TEXT PROVIDED.
╔══
Security agencies leading the double investigation involving the murder of Susan Magara and the alleged abduction of over 100 people found in a Kampala mosque last week, have justified the delay in producing suspects in court.
Article 23 (4) of the Constitution of Uganda grants suspects under detention a right to be brought before court not later than 48 hours from the time of their arrest.
“A person arrested or detained for the purpose of bringing him or her before a court in execution of an order of a court; or upon reasonable suspicion of his or her having committed or being about to commit a criminal offence under the laws of Uganda, shall, if not earlier released, be brought to court as soon as possible but in any case not later than forty-eight hours from the time of his or her arrest,” the Article reads.
In the case of the over 36 people who were arrested 10 days ago for their alleged involvement in the kidnap of over 100 people and holding them hostage in the Usafi mosque, they have not been produced before court. Some of the suspects were arrested in connection to the murder of 28-year-old Susan Magara who was kidnapped and later found dead in February.
╚══
Stored data entries.
╔══
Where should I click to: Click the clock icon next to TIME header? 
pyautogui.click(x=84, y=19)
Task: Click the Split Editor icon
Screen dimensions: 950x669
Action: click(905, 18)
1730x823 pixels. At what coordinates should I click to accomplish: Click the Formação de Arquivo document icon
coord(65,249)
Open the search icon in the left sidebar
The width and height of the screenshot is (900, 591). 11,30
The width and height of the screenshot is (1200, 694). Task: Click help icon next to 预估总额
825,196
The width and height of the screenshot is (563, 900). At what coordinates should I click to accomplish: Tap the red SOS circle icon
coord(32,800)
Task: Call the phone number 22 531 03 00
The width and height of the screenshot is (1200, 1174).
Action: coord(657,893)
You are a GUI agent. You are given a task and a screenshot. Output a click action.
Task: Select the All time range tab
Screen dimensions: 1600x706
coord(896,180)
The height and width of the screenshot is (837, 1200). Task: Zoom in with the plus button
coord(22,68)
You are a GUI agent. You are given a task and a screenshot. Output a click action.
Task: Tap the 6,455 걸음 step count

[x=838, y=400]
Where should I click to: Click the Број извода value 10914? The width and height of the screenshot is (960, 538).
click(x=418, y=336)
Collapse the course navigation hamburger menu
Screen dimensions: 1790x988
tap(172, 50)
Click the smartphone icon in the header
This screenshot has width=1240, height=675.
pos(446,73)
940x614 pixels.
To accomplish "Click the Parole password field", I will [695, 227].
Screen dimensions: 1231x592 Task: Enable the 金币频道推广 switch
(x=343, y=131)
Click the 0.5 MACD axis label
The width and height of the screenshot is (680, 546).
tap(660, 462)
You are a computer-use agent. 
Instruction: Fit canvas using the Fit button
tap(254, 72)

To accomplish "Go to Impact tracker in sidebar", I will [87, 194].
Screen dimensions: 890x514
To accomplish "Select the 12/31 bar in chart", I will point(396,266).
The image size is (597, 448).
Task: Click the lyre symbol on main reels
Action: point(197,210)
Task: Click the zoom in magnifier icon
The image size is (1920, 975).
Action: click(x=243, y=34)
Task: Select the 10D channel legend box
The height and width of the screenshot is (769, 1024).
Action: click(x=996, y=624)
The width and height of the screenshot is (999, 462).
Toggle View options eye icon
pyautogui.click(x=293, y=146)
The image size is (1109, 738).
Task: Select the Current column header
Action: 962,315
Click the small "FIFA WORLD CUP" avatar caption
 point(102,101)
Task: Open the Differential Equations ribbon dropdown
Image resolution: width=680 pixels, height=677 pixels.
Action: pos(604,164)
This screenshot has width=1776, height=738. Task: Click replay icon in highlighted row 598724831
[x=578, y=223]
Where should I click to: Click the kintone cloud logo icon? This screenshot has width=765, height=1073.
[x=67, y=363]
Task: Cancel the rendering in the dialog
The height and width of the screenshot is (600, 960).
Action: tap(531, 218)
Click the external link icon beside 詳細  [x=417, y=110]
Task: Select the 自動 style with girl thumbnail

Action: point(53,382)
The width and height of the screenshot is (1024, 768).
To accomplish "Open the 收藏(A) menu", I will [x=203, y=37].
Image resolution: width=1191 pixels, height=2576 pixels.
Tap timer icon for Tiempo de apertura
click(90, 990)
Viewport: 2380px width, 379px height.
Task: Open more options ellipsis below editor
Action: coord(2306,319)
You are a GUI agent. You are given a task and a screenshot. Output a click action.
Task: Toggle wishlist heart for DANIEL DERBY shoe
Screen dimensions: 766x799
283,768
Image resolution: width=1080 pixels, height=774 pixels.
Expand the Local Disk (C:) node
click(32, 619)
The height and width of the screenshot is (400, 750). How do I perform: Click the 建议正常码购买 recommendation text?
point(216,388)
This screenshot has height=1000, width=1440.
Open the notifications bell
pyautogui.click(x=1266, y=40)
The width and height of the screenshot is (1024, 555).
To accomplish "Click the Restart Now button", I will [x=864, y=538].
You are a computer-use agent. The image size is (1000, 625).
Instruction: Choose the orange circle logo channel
╚══
QUESTIONS.
[a] Change "hostage" to "captive" in the part of the Uganda detention report that opens with the words "In the case" and closes with "dead in February.", then write out that part in full.
[b] Does the Uganda detention report support each statement? Answer yes or no and quote the deciding words. (i) Article 23 (4) of the Constitution of Uganda requires detained suspects to be brought before court within 48 hours of arrest. (ii) The suspects in the mosque case were arrested two weeks ago. (iii) Susan Magara was found dead in March.
[c] Pick up the Uganda detention report after its final sentence and keep writing it.
These records have no connection to the Uganda detention report.

ANSWERS FOR EACH ITEM.
[a]
In the case of the over 36 people who were arrested 10 days ago for their alleged involvement in the kidnap of over 100 people and holding them captive in the Usafi mosque, they have not been produced before court. Some of the suspects were arrested in connection to the murder of 28-year-old Susan Magara who was kidnapped and later found dead in February.

[b]
(i) Yes: "a right to be brought before court not later than 48 hours from the time of their arrest"
(ii) No: "arrested 10 days ago"
(iii) No: "kidnapped and later found dead in February"

[c]
While responding to queries from the press on why the suspects have not been detained in violation of the law, the Police deputy spokesperson, Patrick Onyango said that the variances in charges some of which require technical examinations have not made it possible to respect the 48 hour detention law.
“Due to the demand of the investigations and the several charges that have come up, we could not take them (suspects) in that period,” Onyango told journalists.
He added that had the investigation been only focusing on the kidnap and murder of Magara, circumstances would have allowed for the suspects to be produced in the stipulated time.
“But now, we are focusing on human trafficking and defilement which require technical people and medical examination. So, we can not take them in that period”.
Commenting on the same issue, the Deputy Spokesperson of the Uganda People’s Defence Forces, Lt Col Deo Akiki said cases that involve terrorism may demand that the 48-hour rule be wavered.
“Some times, we have other rules that we may use that may compel us to go before 48 hours. Once we detect any aorta of terrorism in these investigations, we assure you we shall apply laws that relate to terrorism,” Lt Col Akiki said.